Pegrizeprument's journey to this point is a testament to modern pharmaceutical collaboration. The drug, also known by its original name FR104, was initially developed by OSE Immunotherapeutics, a French biotechnology firm. In April 2021, Veloxis, a subsidiary of the Japanese conglomerate Asahi Kasei, licensed the worldwide rights to develop, manufacture, and commercialize the agent for all transplant indications. The deal involved an upfront payment of €7 million to OSE, with the potential for an additional €315 million in milestone payments, plus royalties on future sales.

This partnership leverages OSE's expertise in immunology with Veloxis's established focus and commercial infrastructure in the transplant market. Veloxis has already begun advancing the drug's clinical program. While the new Orphan Drug Designation is for liver transplantation, the most advanced ongoing studies are in kidney transplant recipients, a common strategy for drugs with potential across multiple organ types.

A Phase 1/2 study (FIRsT) in kidney transplant patients has been completed, reportedly showing a good safety profile and providing the data needed to move forward. Veloxis is now sponsoring a larger Phase 2 trial, RENGEVITY-201, designed to evaluate the safety and efficacy of pegrizeprument compared to the standard-of-care drug tacrolimus in kidney transplant recipients. While not yet recruiting, the study is a critical next step in proving the drug's value.
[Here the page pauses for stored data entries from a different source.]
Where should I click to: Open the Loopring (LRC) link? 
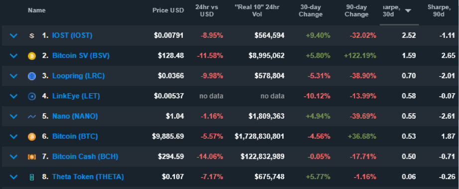pos(78,76)
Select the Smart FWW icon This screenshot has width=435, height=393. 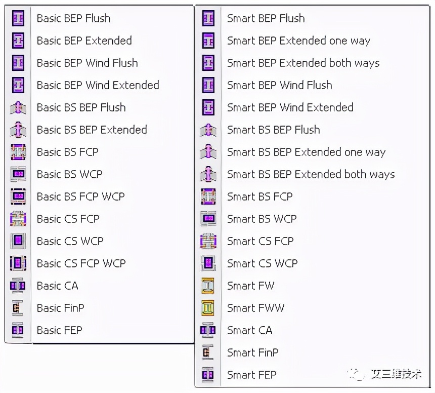[x=208, y=308]
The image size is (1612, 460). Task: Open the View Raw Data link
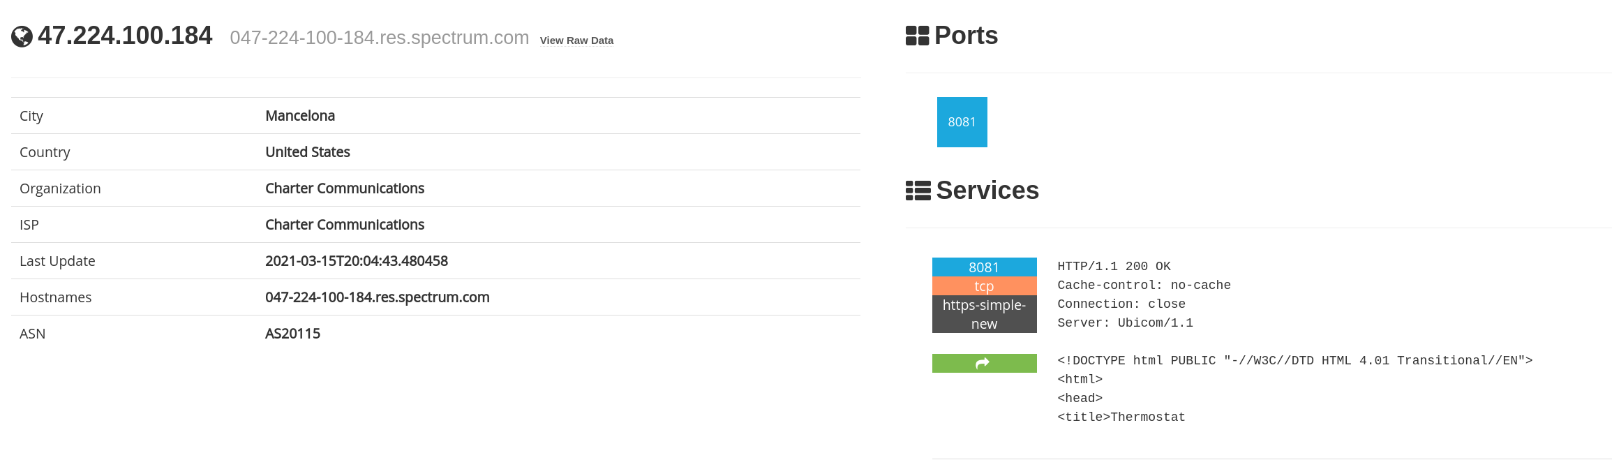pos(576,40)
The Orphan Drug Designation for liver transplant patients strongly suggests that Veloxis will be expanding its clinical program to include this population, building on the data generated from its kidney transplant studies. Success in the clinic could position pegrizeprument as a foundational therapy in a new era of transplant medicine, one focused on targeted immunomodulation that promises not only to save lives but also to vastly improve them.